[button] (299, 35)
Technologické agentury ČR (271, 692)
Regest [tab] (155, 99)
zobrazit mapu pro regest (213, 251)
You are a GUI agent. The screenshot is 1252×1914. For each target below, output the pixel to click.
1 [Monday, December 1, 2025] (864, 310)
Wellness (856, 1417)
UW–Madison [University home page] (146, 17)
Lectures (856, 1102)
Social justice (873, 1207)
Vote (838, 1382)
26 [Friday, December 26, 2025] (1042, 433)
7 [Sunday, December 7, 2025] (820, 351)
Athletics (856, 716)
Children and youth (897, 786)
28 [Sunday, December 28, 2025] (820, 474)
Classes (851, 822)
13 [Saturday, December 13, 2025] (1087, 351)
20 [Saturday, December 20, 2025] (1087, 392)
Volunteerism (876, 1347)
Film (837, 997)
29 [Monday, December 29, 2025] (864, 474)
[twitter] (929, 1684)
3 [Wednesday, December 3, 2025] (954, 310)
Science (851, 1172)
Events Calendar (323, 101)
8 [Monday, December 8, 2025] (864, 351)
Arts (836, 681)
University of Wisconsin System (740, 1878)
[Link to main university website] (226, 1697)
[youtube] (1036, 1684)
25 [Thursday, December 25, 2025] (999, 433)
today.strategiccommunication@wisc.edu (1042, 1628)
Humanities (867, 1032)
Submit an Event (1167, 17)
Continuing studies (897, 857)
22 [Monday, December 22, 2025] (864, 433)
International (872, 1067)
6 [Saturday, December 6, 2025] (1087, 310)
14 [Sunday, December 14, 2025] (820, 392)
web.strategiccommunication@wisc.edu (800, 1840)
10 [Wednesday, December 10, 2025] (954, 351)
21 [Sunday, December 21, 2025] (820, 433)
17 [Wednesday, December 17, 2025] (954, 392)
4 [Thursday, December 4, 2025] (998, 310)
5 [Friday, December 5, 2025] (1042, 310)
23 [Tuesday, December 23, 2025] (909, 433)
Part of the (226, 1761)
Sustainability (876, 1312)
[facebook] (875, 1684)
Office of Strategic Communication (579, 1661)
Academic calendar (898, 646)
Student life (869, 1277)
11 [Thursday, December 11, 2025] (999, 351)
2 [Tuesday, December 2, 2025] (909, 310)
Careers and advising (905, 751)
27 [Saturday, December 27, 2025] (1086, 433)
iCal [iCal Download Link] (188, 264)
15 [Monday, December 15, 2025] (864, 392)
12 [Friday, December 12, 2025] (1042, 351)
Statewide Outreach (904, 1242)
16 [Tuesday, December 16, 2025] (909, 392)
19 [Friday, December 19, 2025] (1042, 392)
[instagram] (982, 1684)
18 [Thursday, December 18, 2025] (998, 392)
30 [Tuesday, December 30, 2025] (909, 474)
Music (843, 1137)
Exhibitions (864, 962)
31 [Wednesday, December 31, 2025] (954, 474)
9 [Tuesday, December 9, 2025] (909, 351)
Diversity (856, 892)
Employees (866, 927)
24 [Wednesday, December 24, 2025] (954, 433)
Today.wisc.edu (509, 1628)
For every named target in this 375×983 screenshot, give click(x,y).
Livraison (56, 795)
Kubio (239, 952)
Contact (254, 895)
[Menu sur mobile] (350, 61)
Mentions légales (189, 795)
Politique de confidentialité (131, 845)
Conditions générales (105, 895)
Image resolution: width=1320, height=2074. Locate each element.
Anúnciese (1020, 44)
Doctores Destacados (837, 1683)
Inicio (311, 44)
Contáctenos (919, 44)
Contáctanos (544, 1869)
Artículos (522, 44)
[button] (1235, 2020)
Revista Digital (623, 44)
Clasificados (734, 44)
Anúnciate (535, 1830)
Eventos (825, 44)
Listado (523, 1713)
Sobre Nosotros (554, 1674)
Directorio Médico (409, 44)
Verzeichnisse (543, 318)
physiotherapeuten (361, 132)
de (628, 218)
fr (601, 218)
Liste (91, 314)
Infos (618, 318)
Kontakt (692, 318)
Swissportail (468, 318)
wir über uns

Task goal
Give all the rows above again, changing "Social justice" to "Social equity" and leaving everything else the same.

Reply to the exercise
[button] (299, 35)
Technologické agentury ČR (271, 692)
Regest [tab] (155, 99)
zobrazit mapu pro regest (213, 251)
You are a GUI agent. The screenshot is 1252×1914. For each target below, output the pixel to click.
1 [Monday, December 1, 2025] (864, 310)
Wellness (856, 1417)
UW–Madison [University home page] (146, 17)
Lectures (856, 1102)
Social equity (873, 1207)
Vote (838, 1382)
26 [Friday, December 26, 2025] (1042, 433)
7 [Sunday, December 7, 2025] (820, 351)
Athletics (856, 716)
Children and youth (897, 786)
28 [Sunday, December 28, 2025] (820, 474)
Classes (851, 822)
13 [Saturday, December 13, 2025] (1087, 351)
20 [Saturday, December 20, 2025] (1087, 392)
Volunteerism (876, 1347)
Film (837, 997)
29 [Monday, December 29, 2025] (864, 474)
[twitter] (929, 1684)
3 [Wednesday, December 3, 2025] (954, 310)
Science (851, 1172)
Events Calendar (323, 101)
8 [Monday, December 8, 2025] (864, 351)
Arts (836, 681)
University of Wisconsin System (740, 1878)
[Link to main university website] (226, 1697)
[youtube] (1036, 1684)
25 [Thursday, December 25, 2025] (999, 433)
today.strategiccommunication@wisc.edu (1042, 1628)
Humanities (867, 1032)
Submit an Event (1167, 17)
Continuing studies (897, 857)
22 [Monday, December 22, 2025] (864, 433)
International (872, 1067)
6 [Saturday, December 6, 2025] (1087, 310)
14 [Sunday, December 14, 2025] (820, 392)
web.strategiccommunication@wisc.edu (800, 1840)
10 [Wednesday, December 10, 2025] (954, 351)
21 [Sunday, December 21, 2025] (820, 433)
17 [Wednesday, December 17, 2025] (954, 392)
4 [Thursday, December 4, 2025] (998, 310)
5 [Friday, December 5, 2025] (1042, 310)
23 [Tuesday, December 23, 2025] (909, 433)
Part of the (226, 1761)
Sustainability (876, 1312)
[facebook] (875, 1684)
Office of Strategic Communication (579, 1661)
Academic calendar (898, 646)
Student life (869, 1277)
11 [Thursday, December 11, 2025] (999, 351)
2 [Tuesday, December 2, 2025] (909, 310)
Careers and advising (905, 751)
27 [Saturday, December 27, 2025] (1086, 433)
iCal [iCal Download Link] (188, 264)
15 [Monday, December 15, 2025] (864, 392)
12 [Friday, December 12, 2025] (1042, 351)
Statewide Outreach (904, 1242)
16 [Tuesday, December 16, 2025] (909, 392)
19 [Friday, December 19, 2025] (1042, 392)
[instagram] (982, 1684)
18 [Thursday, December 18, 2025] (998, 392)
30 [Tuesday, December 30, 2025] (909, 474)
Music (843, 1137)
Exhibitions (864, 962)
31 [Wednesday, December 31, 2025] (954, 474)
9 [Tuesday, December 9, 2025] (909, 351)
Diversity (856, 892)
Employees (866, 927)
24 [Wednesday, December 24, 2025] (954, 433)
Today.wisc.edu (509, 1628)
For every named target in this 375×983 screenshot, give click(x,y).
Livraison (56, 795)
Kubio (239, 952)
Contact (254, 895)
[Menu sur mobile] (350, 61)
Mentions légales (189, 795)
Politique de confidentialité (131, 845)
Conditions générales (105, 895)
Image resolution: width=1320, height=2074. Locate each element.
Anúnciese (1020, 44)
Doctores Destacados (837, 1683)
Inicio (311, 44)
Contáctenos (919, 44)
Contáctanos (544, 1869)
Artículos (522, 44)
[button] (1235, 2020)
Revista Digital (623, 44)
Clasificados (734, 44)
Anúnciate (535, 1830)
Eventos (825, 44)
Listado (523, 1713)
Sobre Nosotros (554, 1674)
Directorio Médico (409, 44)
Verzeichnisse (543, 318)
physiotherapeuten (361, 132)
de (628, 218)
fr (601, 218)
Liste (91, 314)
Infos (618, 318)
Kontakt (692, 318)
Swissportail (468, 318)
wir über uns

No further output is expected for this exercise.